▶ _Given information_:
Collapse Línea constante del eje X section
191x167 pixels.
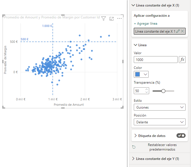133,5
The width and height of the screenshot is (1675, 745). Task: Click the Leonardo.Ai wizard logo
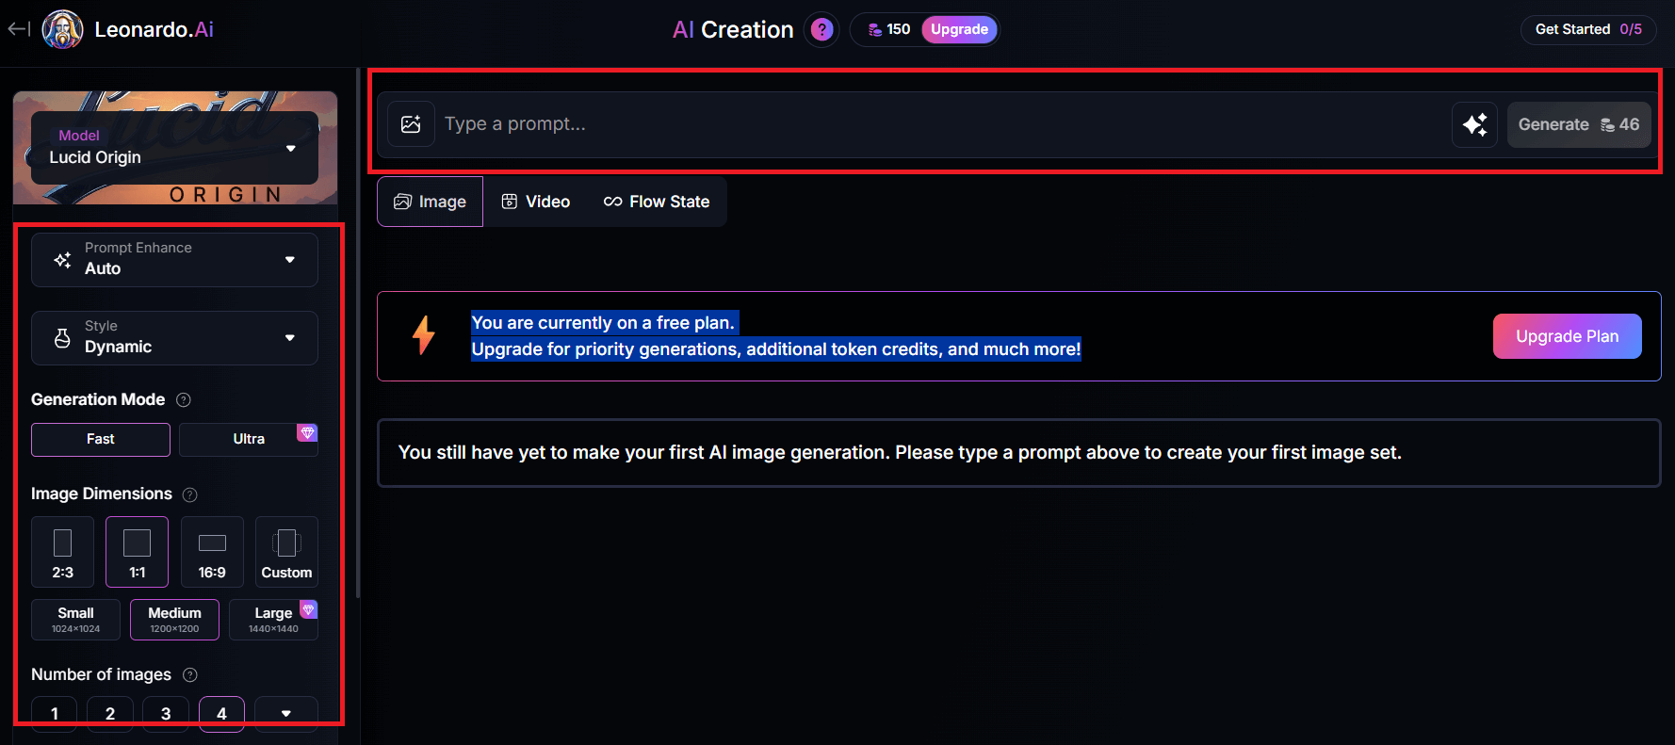[62, 29]
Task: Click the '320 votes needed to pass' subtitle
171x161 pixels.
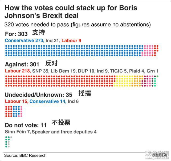Action: click(x=78, y=25)
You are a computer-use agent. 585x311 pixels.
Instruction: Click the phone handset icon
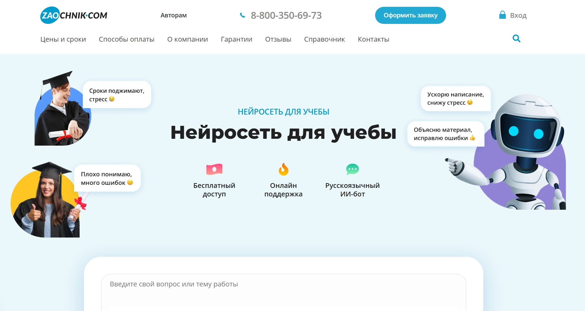(x=242, y=15)

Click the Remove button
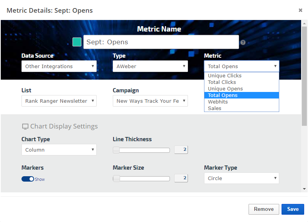point(264,209)
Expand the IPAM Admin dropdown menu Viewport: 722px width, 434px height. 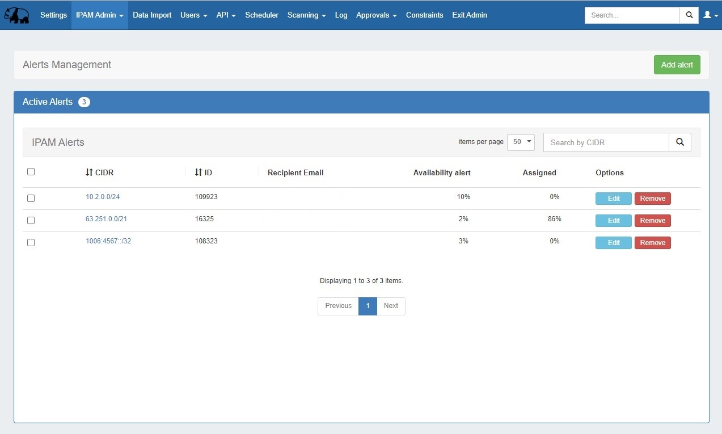click(x=99, y=15)
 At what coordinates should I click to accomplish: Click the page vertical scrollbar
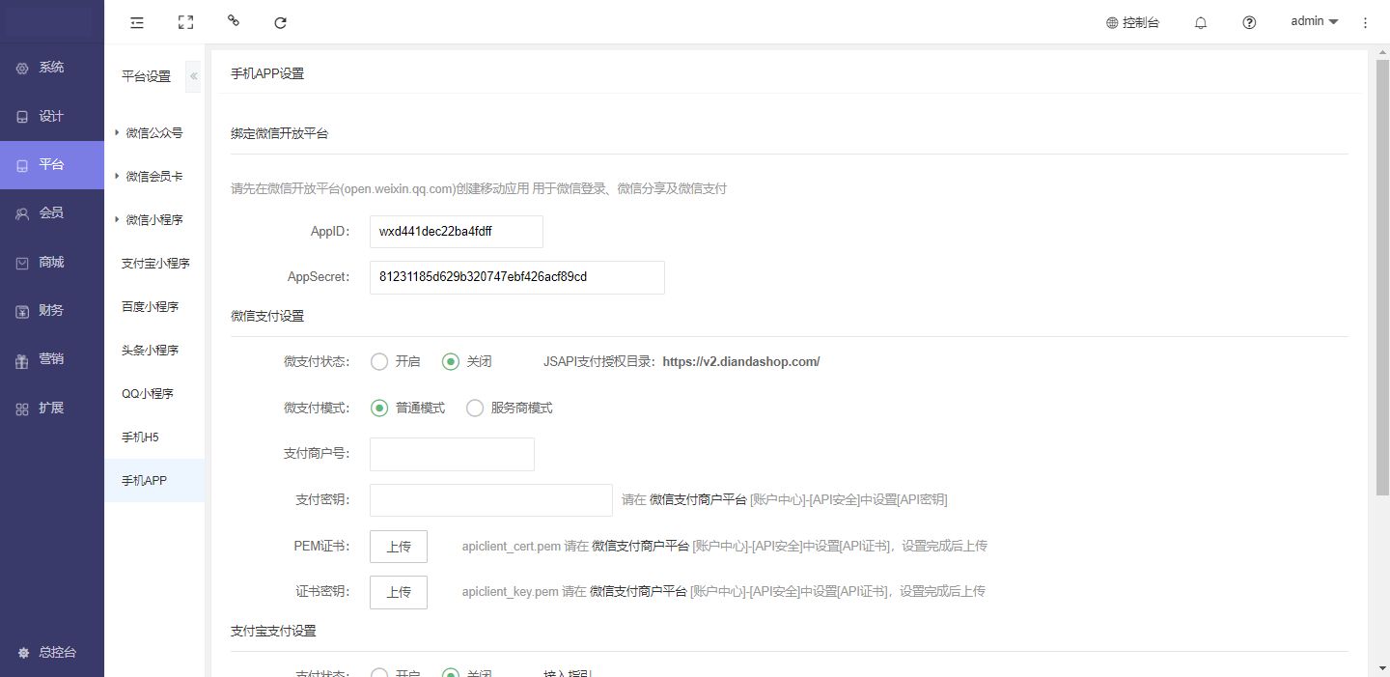[1382, 290]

▶ _What you will do_:
The lines from the one containing "At what coordinates" to the last line of the records, both included: print exactly those and nothing else, leaving out any pictures.

▶ _Output_:
 At what coordinates should I click to accomplish: Click the page vertical scrollbar
[1382, 290]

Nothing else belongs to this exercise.